Rupture and Regression are the initial dynamics in personal and interpersonal upsets. The rupture between Tim and Barb occurred when he got drunk at a party and Barb found him flirting with another woman. Barb immediately left the party and told Tim not to come home. While this is an extreme example of a Rupture - an unexpected incident or event that sets off a spontaneous chain of primitive startle reactions - it helps illustrate how powerfully regression can reveal one’s deepest vulnerabilities. Regression refers to emotional and physical sensations ranging from mild and manageable discomfort (blushing with embarrassment, for example) to intense and overwhelming distress (such as blind rage) as unconscious connections to past memories and behaviors are awakened by a rupture. It is as if regression is an emotional snapshot that exposes messy emotions, beliefs, defenses, thoughts and feelings from earlier times.
As they recounted their rupture in the early moments of their first couple’s session, Tim’s unbearable feelings of shame and remorse changed him from a grown man into a little boy: he hid his tears, fearing banishment for his behavior. Barb appeared cast in stone as if she was in shock - unable to make sense of her isolation and confusion. Before each could regain adult composure, their moments of regression revealed powerful information to me about feelings each of them must have surely endured as defenseless children, long before they ever met each other.
In their second couple’s session, they were more able to connect with each other and talk about their feelings. Barb’s anger was palpable as she fired off questions at Tim. How could you pick her over me? Is it going to happen again? Has it happened before? In a moment of profound sadness she said “I trusted you so much and you broke that trust.” Tears appeared in her eyes as she added she wasn’t sure she’d be able to trust him again.
Tim admitted that nothing good had ever come from his drinking and that he felt nauseous when he thought about all the things he had done when drunk. He knew he lost her trust as he thanked Barb for letting him come home and for giving him a chance to get things right. He started crying and said “I wanted to grow old with you; everywhere I go, I see older couples together - that’s what I want with you.” Barb replied, “I know you want us to grow old together, but sometimes I don’t feel like you love me - your actions that night didn’t show love for me.”
In their first two couples' sessions, both Barb and Tim took significant steps toward repair. Barb said she wouldn’t kick him out again and yet added she couldn’t get past feeling stupid for trusting him. Tim pledged to correct the damage and pain he caused her.

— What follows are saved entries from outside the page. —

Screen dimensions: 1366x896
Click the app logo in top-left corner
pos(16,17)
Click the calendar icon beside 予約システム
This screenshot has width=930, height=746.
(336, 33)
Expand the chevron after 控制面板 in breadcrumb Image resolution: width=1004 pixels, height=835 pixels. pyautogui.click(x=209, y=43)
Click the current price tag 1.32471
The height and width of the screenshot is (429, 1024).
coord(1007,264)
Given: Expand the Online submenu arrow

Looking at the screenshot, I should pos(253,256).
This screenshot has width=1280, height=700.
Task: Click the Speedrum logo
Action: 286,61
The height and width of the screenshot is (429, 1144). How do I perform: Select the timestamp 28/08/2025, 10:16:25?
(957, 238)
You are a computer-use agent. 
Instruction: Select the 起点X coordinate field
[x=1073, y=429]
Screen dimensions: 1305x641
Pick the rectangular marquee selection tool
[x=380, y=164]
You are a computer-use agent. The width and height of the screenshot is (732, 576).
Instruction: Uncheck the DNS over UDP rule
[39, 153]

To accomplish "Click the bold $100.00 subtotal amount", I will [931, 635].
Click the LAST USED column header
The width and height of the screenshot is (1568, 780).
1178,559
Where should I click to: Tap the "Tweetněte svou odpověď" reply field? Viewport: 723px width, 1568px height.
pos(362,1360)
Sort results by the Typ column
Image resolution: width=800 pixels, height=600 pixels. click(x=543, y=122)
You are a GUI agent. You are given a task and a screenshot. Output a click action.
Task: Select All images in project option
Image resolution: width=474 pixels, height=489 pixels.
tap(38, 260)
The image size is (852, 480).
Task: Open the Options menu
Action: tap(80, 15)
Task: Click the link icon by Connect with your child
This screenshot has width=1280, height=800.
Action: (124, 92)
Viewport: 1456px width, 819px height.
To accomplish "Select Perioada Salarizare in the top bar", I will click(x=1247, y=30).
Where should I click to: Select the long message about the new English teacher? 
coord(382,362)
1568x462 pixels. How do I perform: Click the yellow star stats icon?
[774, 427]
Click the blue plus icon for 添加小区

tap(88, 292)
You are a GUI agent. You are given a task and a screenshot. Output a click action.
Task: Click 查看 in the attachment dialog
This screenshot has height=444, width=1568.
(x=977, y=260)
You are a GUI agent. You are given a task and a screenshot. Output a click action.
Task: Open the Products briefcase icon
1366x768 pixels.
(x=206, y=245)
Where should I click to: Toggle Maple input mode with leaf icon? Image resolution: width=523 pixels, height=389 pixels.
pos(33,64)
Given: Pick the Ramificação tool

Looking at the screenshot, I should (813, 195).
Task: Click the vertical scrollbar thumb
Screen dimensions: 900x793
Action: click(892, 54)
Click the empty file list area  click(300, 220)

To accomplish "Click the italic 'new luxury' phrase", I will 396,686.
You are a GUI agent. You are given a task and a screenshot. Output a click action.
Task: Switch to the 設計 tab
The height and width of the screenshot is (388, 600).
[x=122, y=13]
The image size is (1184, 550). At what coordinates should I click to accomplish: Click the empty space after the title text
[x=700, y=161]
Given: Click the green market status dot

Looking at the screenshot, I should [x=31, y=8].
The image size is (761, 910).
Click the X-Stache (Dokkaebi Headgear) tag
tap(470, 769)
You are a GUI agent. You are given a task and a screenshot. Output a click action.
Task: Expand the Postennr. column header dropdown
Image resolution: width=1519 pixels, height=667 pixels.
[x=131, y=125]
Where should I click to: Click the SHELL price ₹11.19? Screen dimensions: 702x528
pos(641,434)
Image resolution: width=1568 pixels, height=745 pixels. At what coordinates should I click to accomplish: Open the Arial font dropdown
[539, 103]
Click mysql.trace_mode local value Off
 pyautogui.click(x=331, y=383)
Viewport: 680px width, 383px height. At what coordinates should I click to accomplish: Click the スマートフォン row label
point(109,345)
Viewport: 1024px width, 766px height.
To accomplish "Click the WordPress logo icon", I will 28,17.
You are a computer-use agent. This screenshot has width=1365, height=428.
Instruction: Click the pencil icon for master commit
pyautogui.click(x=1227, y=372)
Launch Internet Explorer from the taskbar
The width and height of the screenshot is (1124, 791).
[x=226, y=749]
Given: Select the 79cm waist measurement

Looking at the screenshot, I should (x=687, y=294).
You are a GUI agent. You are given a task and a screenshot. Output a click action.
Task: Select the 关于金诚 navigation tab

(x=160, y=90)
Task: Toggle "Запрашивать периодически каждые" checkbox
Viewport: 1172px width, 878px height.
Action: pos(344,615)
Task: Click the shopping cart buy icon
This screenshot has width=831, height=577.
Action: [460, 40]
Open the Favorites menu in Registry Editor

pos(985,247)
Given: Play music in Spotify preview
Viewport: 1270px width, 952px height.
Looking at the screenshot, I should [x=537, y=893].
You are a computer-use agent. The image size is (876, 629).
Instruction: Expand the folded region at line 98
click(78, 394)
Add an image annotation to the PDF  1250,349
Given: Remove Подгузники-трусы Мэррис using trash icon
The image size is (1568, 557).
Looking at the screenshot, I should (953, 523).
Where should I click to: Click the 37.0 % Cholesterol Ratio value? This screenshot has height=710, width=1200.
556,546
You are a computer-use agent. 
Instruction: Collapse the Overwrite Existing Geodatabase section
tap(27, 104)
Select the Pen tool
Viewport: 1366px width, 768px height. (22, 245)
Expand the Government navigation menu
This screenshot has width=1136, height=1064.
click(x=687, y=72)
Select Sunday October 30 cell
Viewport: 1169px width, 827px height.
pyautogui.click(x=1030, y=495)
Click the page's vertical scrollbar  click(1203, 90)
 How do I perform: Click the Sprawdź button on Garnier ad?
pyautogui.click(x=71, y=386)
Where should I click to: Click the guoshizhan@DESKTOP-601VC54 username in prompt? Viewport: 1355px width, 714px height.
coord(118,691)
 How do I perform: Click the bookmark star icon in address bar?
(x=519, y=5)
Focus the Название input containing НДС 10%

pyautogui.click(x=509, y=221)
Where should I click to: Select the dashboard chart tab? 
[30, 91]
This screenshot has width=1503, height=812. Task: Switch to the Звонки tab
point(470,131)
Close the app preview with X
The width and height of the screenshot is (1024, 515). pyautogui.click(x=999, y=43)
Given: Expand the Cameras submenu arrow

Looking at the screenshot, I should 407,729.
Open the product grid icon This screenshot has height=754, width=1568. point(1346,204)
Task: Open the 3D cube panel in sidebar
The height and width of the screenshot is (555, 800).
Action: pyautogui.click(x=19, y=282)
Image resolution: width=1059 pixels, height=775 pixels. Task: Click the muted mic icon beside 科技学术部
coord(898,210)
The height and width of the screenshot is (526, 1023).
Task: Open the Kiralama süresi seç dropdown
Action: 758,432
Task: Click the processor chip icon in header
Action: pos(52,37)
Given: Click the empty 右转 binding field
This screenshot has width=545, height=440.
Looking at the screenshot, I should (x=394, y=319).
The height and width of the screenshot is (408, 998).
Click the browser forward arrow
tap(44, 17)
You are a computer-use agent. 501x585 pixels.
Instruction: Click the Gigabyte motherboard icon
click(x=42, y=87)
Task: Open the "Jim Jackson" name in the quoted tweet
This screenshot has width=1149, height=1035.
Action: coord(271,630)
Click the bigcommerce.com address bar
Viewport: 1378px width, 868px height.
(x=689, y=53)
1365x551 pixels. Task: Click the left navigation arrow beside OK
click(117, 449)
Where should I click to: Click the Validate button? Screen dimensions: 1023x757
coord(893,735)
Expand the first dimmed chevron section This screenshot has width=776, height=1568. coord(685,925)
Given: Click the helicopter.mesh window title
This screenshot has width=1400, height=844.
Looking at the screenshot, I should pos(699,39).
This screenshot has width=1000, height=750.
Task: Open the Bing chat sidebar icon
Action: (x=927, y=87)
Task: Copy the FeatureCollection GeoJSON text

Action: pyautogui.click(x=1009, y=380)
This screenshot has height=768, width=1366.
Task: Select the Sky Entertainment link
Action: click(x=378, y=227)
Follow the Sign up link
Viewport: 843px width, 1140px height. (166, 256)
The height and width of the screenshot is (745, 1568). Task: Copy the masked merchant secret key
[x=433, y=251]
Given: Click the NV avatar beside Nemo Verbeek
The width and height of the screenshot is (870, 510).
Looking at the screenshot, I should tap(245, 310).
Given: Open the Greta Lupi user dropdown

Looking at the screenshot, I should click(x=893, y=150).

We are only as strong as our weakest links - the lowest common denominator of our vulnerabilities. We often find ways to work around our limitations with such success that the original liability appears to become an asset. These illusions of security become the power behind our strongest defenses. It is hard to believe that the parts of ourselves that we believe would destroy us are often the aspects of ourselves that - if known, understood and accepted - can actually develop secure connections. Barb and Tim both put their best selves forward in their courtship and marriage. Barb experienced Tim as responsible. Tim experienced Barb as confident and independent. In their marriage, their weakest links were exposed over and over again in small ways that could be excused away with moderate doses of denial or even be transformed into endearing qualities.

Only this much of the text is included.